Rolling Up the Numbers

One way to look at it is in terms of the engine output power based on expected overall efficiency (engine plus drive train) and the energy content of the fuel.

Taking the overall (engine to wheel) efficiency as 0.25, and the fuel energy content at 33 MJ/L, then the rate of energy (power) delivered to the wheels would be,

P = effic * Energy/L * L/km * hrs/sec * km/hr
P = 0.25 * 33000000 * 1/23.3 * 1/3600 * v
P = 98 v

That is, if you are achieving 23.3 km/L then the power delivered to the wheels (in Watts) is approximately 98 times the velocity in km/hr. So for example at 75 km/hr @ 23.3 km/L the power would be approximately 7.4 kW

Of course this relation is not strictly accurate because the fuel efficiency (km/L) would itself be a function of velocity (as would, to some extent, be the engine efficiency). However it does give a nice simple estimate of the power at the wheels.

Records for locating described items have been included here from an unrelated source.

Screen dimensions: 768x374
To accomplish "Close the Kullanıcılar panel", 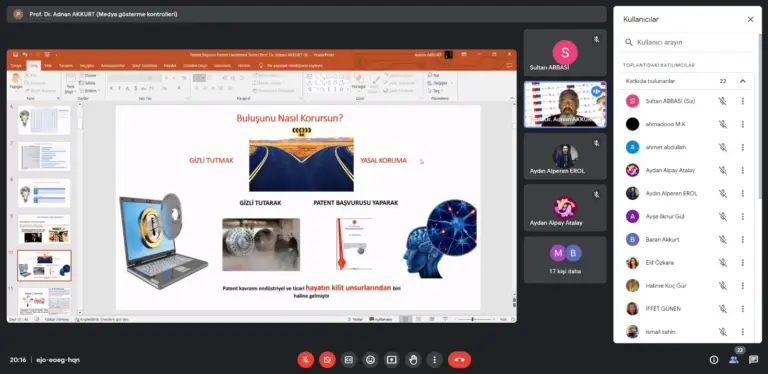I will tap(750, 20).
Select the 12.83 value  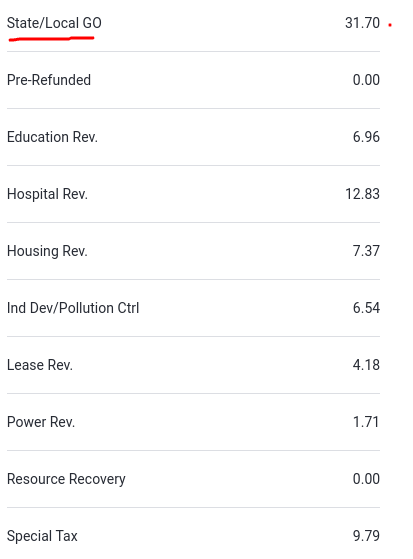click(x=362, y=194)
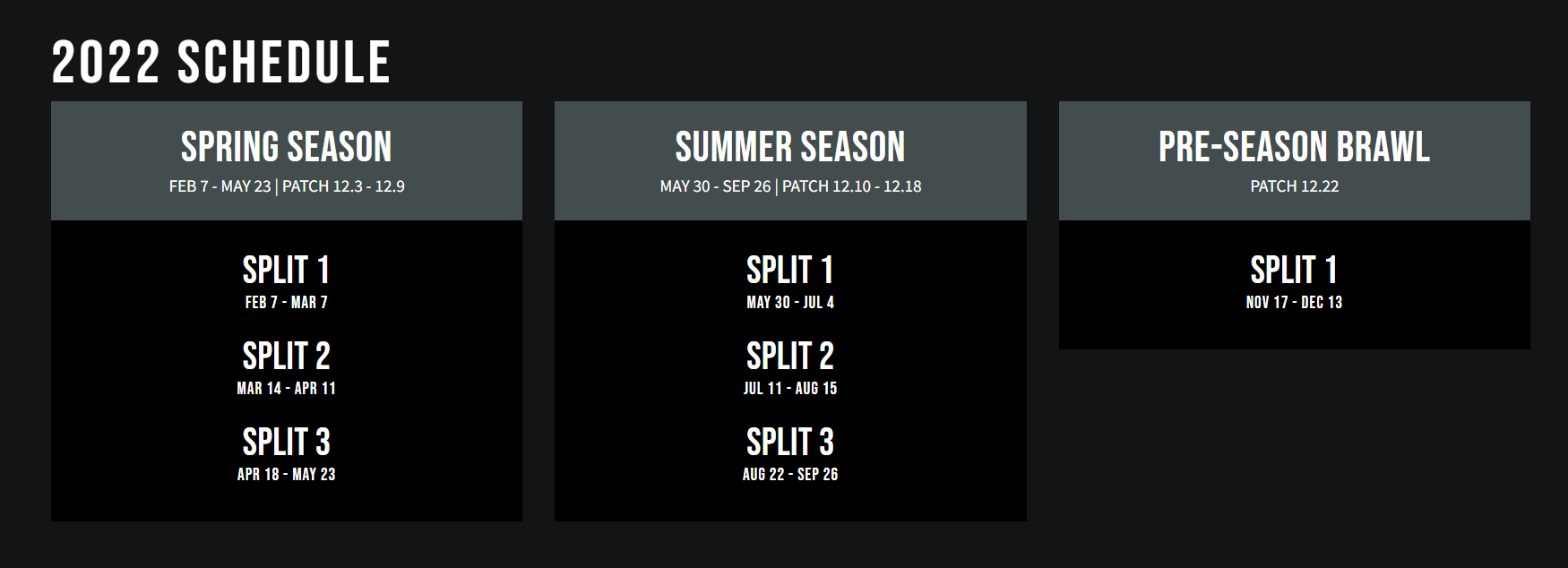Click the Feb 7 - May 23 patch 12.3 - 12.9 subtitle
1568x568 pixels.
pos(287,186)
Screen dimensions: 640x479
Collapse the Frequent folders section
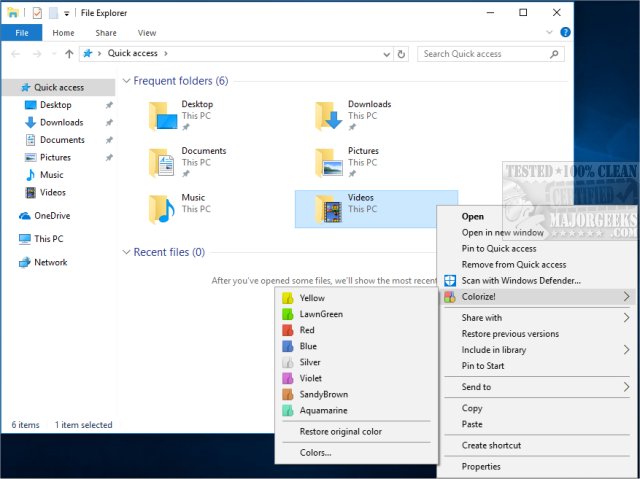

Another way to approach the problem is from the other end, calculate the losses dues to rolling resistance and air resistance and equate this to the energy required (ignoring elevation changes for now).

The energy losses per unit time (Watts) are :
P = m*g*Cr* (v/3.6) + 1/2 rho * Cd * A (v/3.6)^3

Putting in some numbers, m=1700 kg (includes 150kg load), g=9.8, Cr=0.01, Cd=0.26, rho=1.3, A=2.5 square meters, we get:

P = 0.0091 v^3 + 47 v
Again where the power is in Watts and the velocity in km/h

So for example at 75 km/h the estimated power required at the wheels is 0.0091*75^3 + 47*75 = 7.4 kW, which amazingly is the same result I obtained by coming at it from the other end. Of course the two methods are only going to agree at one velocity because the earlier method inherently ignores the velocity dependance of some important parameters.

 

Honestly that figure was only a guesstimate. I was assuming about 30% thermodynamic efficiency, 5% friction loss in the engine and a further 10% in the transmission (0.3 * 0.95 * 0.9). It's only a ballpark figure.